Shelly Perron, the copy editor, greatly reduced the number of errors in this text (the remainder are all my fault, for those of you keeping track), and also asked a very large number of very smart questions that caused me to be much clearer about many different things.
Obviously this book would not exist without ideas that I learned about from Buzz Aldrin; the chance to work with him was one of the reasons why I wouldn’t have wanted any other profession.
This book had a very large number of titles before someone realized that Losers in Space was what the title should be; none of us can remember who first said, “Why don’t we just call it that?” So thanks and a shout-out to the Unknown Marketer.
Howard Davidson, lifetime promoter of the hard in hard SF, nitpicked, which was invaluable. I got more things right because of Howard; I’m quite sure I didn’t get everything right, and that was because of me.

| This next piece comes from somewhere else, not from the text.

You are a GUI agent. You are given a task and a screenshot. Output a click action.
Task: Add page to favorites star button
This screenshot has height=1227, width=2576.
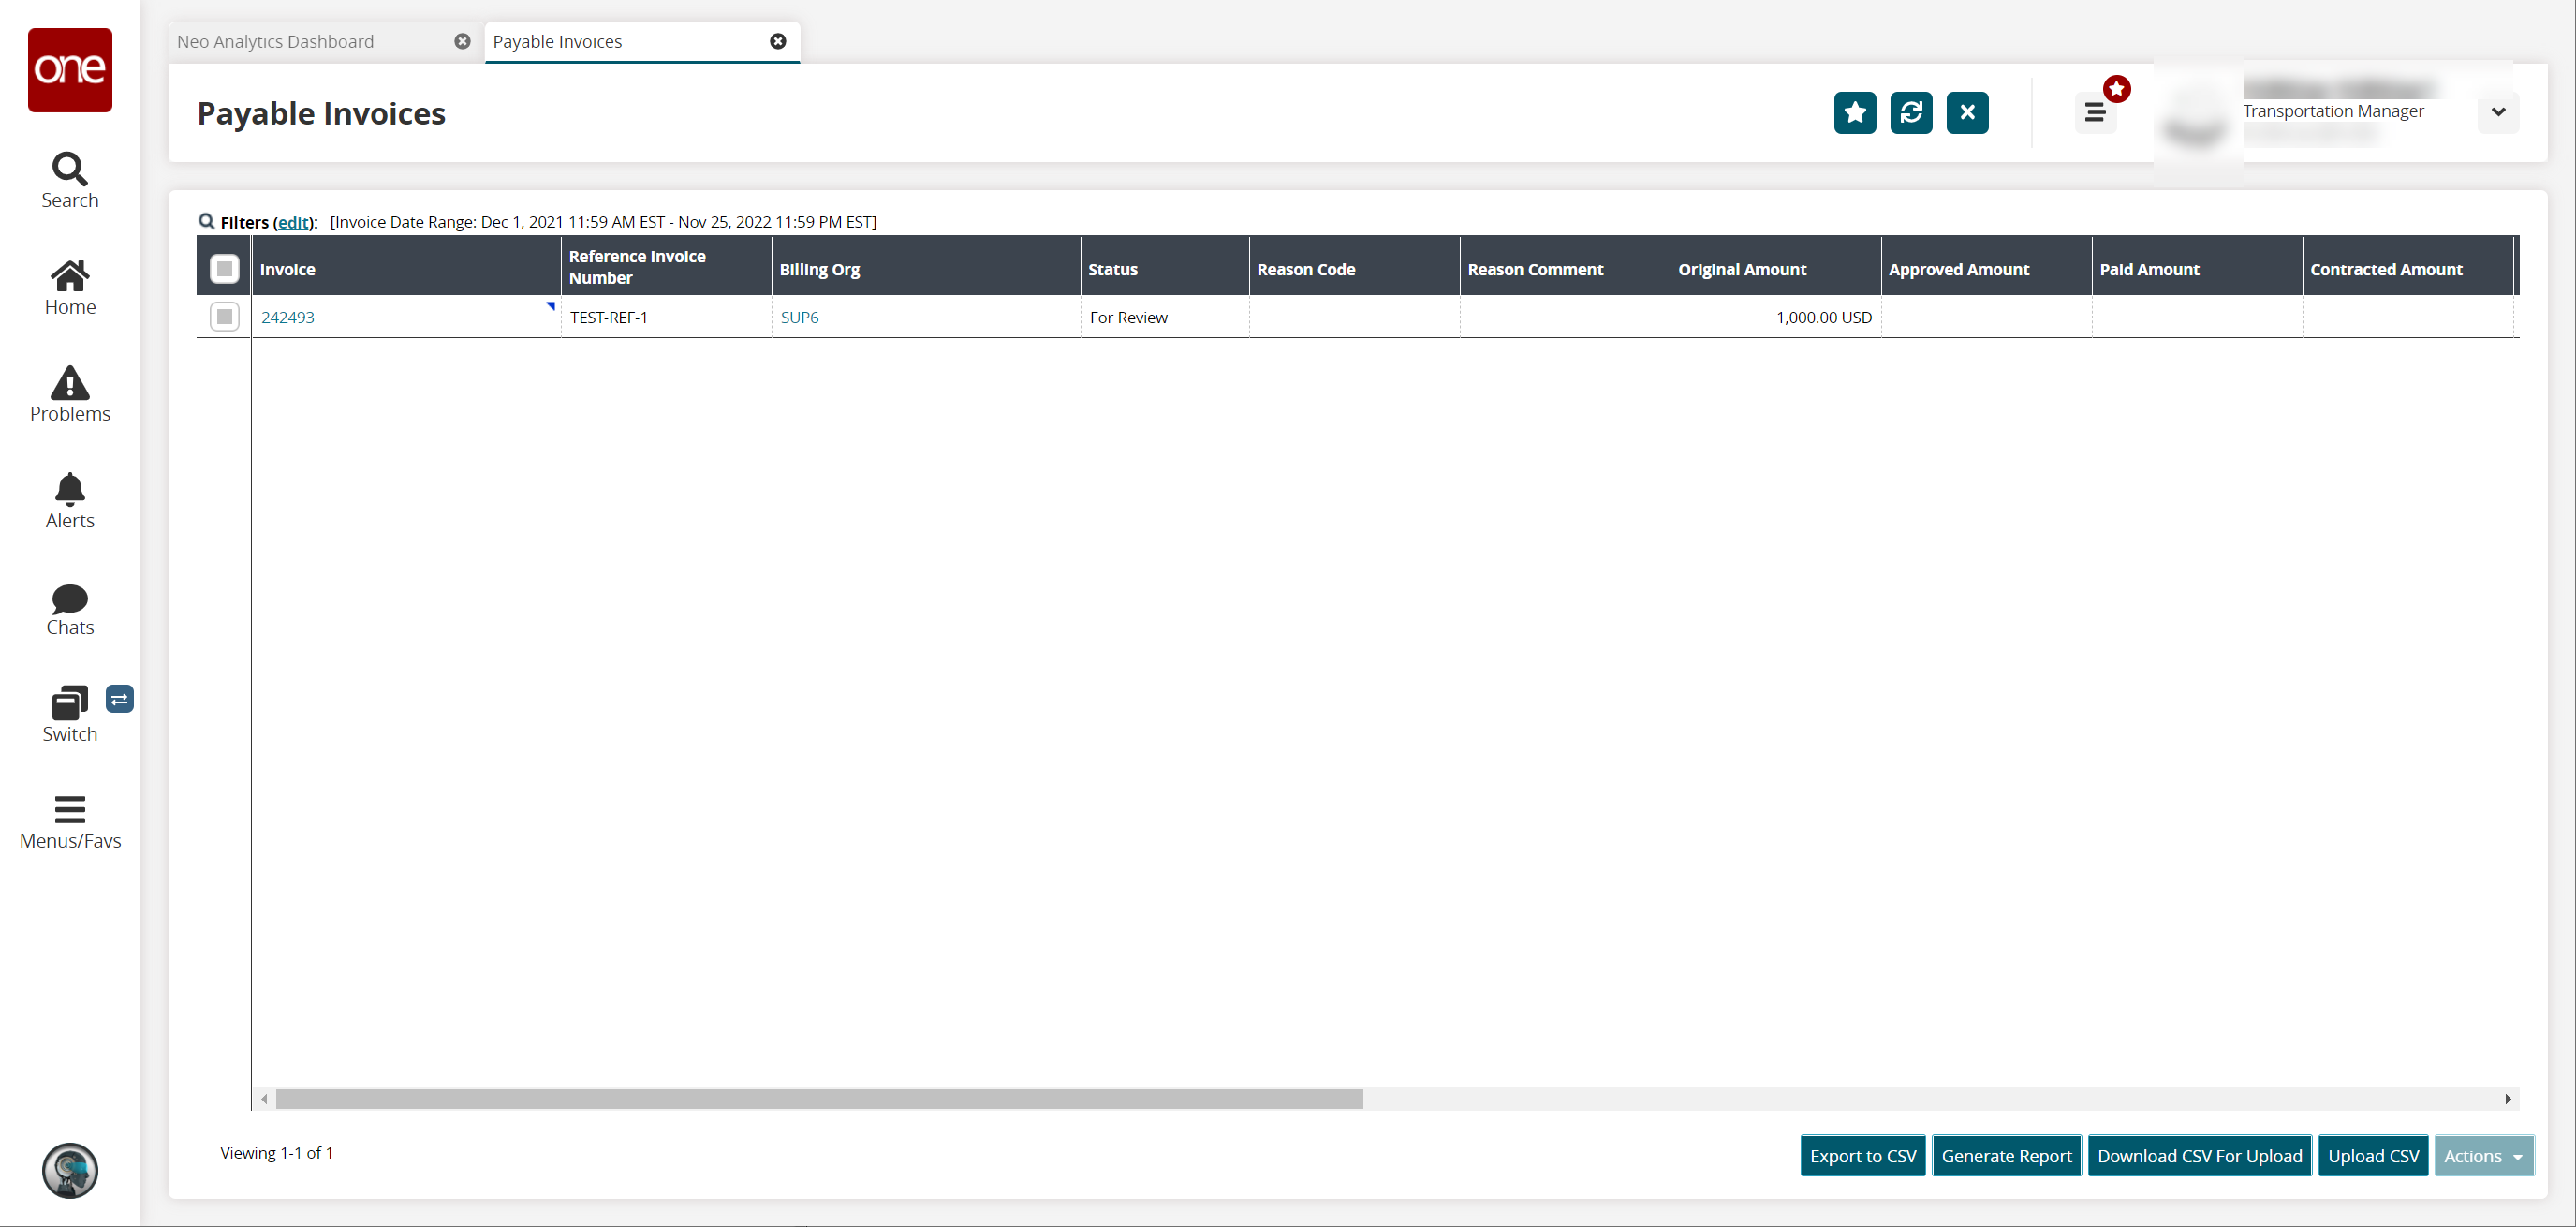(1854, 112)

About the very ending: the last two paragraphs were inspired by and are deliberate hommage to the conclusion of John Steele Gordon’s wonderful book Overlanding, a book which, when I was in my early twenties, held more romance than Mutiny on the Bounty, The Merry Adventures of Robin Hood, and The Prisoner of Zenda, combined, and which was indirectly responsible for some of the most treasured memories in my life. Sadly, much of the practical information in Overlanding is now hopelessly dated, most copies are long out of circulation, and it reflects a world that no longer exists. But since I myself am hopelessly dated, almost entirely out of circulation, and reflective of a world that no longer exists, I do hope someone, someday, will bring out a new edition. Meanwhile, if you see it, grab it.